This book explores quantitative aspects of protein biophysics and attempts to delineate certain rules of molecular behavior that make atomic scale objects behave in a digital way. This book will help readers to understand how certain biological systems involving proteins function as digital information systems despite the fact that underlying processes are analog in nature.
The in-depth explanation of proteins from a quantitative point of view and the variety of level of exercises (including physical experiments) at the end of each chapter will appeal to graduate and senior undergraduate students in mathematics, computer science, mechanical engineering, and physics, wanting to learn about the biophysics of proteins.
L. Ridgway Scott has been Professor of Computer Science and of Mathematics at the University of Chicago since 1998, and the Louis Block Professor since 2001. He obtained a B.S. degree (Magna Cum Laude) from Tulane University in 1969 and a PhD degree in Mathematics from the Massachusetts Institute of Technology in 1973. Professor Scott has published over 130 papers and three books, extending over biophysics, parallel computing and fundamental computing aspects of structural mechanics, fluid dynamics, nuclear engineering, and computational chemistry.
Ariel Fernández (born Ariel Fernández Stigliano) is an Argentinian-American physical chemist and mathematician.
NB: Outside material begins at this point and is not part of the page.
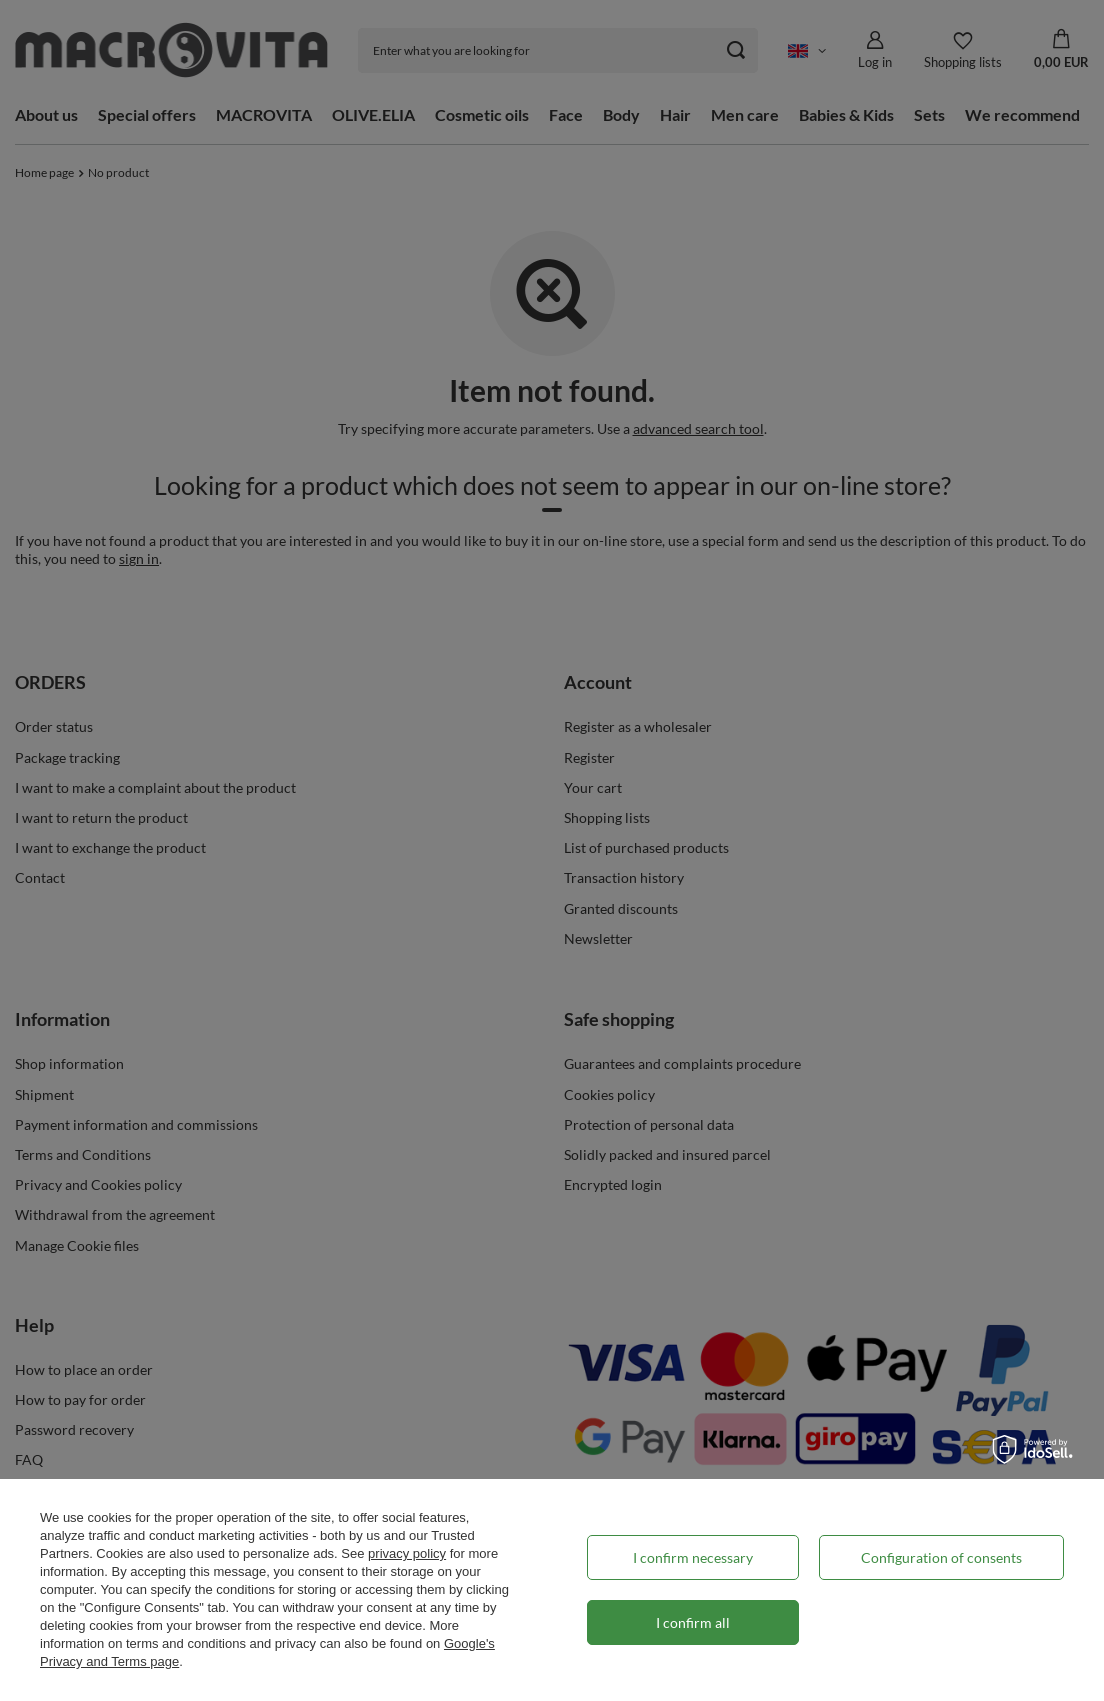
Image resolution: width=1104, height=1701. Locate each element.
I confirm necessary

He obtained his Ph. D. degree in Chemical Physics from Yale University and held the Karl F. Hasselmann Endowed Chair Professorship in Bioengineering at Rice University. He is currently involved in research and entrepreneurial activities at various consultancy firms. Ariel Fernández authored three books on translational medicine and biophysics, and published 360 papers in professional journals. He holds two patents in the field of biotechnology.